= Beginning of Section =

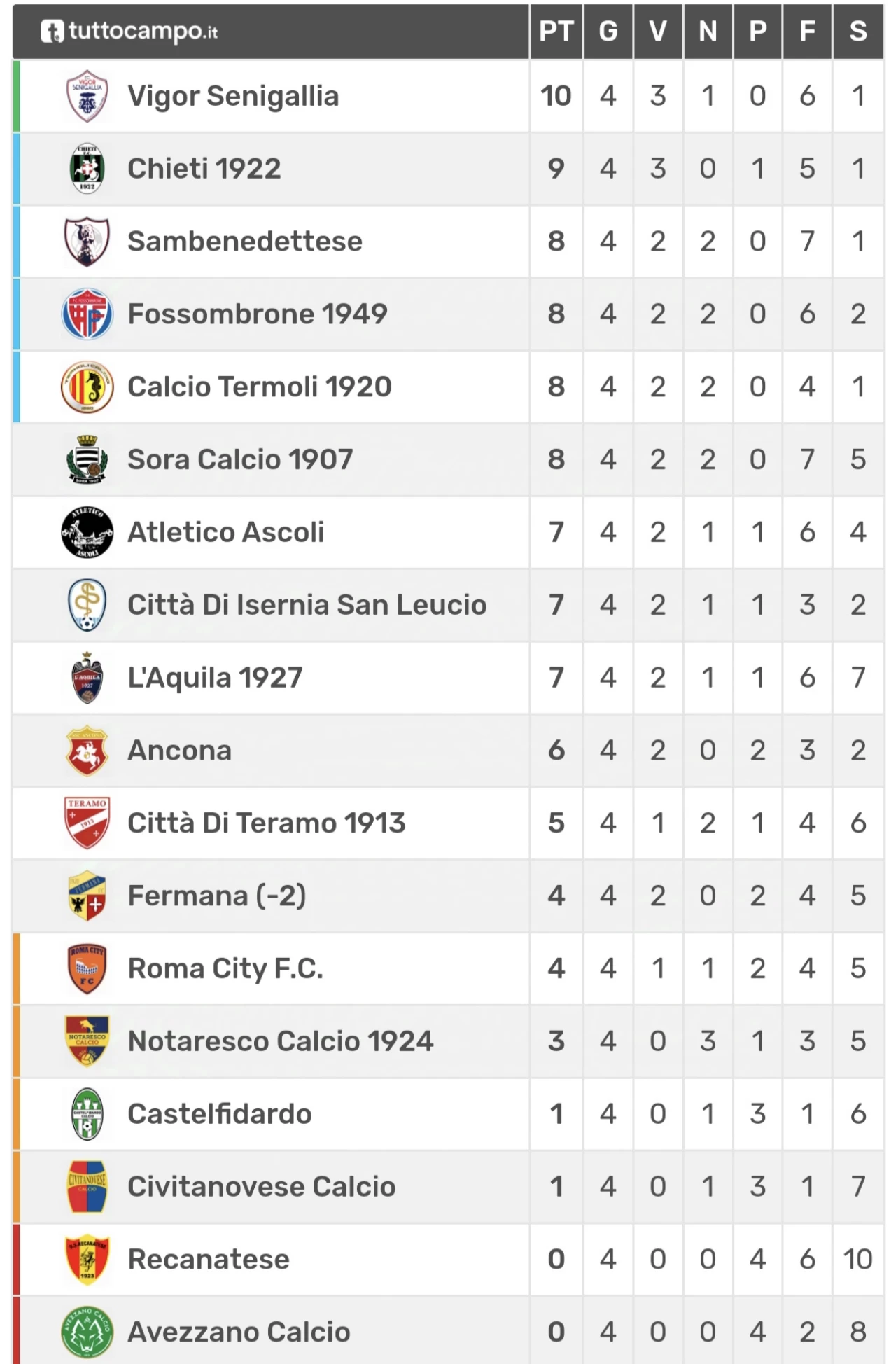This screenshot has height=1364, width=896.
Task: Click the Città Di Teramo 1913 crest
Action: (87, 823)
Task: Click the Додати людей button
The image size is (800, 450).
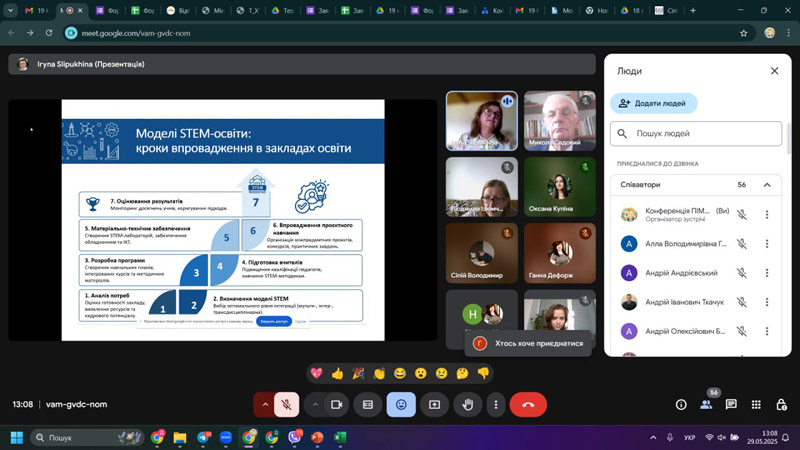Action: pyautogui.click(x=654, y=103)
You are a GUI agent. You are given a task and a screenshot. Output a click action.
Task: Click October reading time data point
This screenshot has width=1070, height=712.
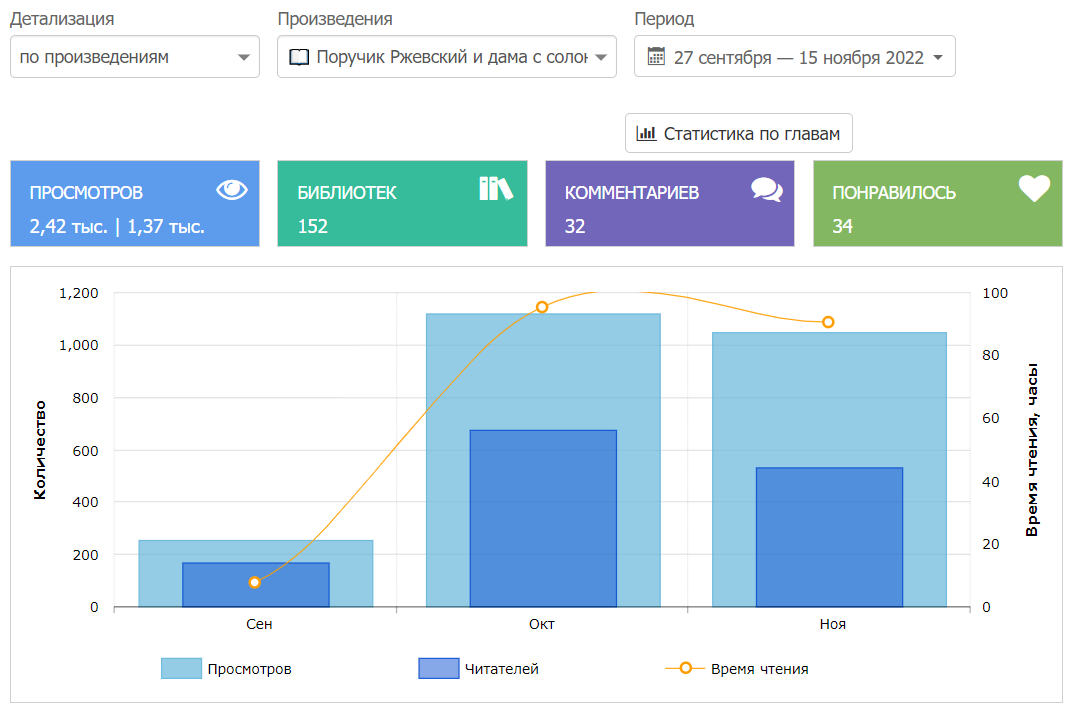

= End of Section =

Your assignment:
Pictures are skipped here. Print exactly, and only, the lines from the one holding "Task: Click October reading time data point" through the final line of the material above, both ends included.

Response:
Task: Click October reading time data point
This screenshot has width=1070, height=712.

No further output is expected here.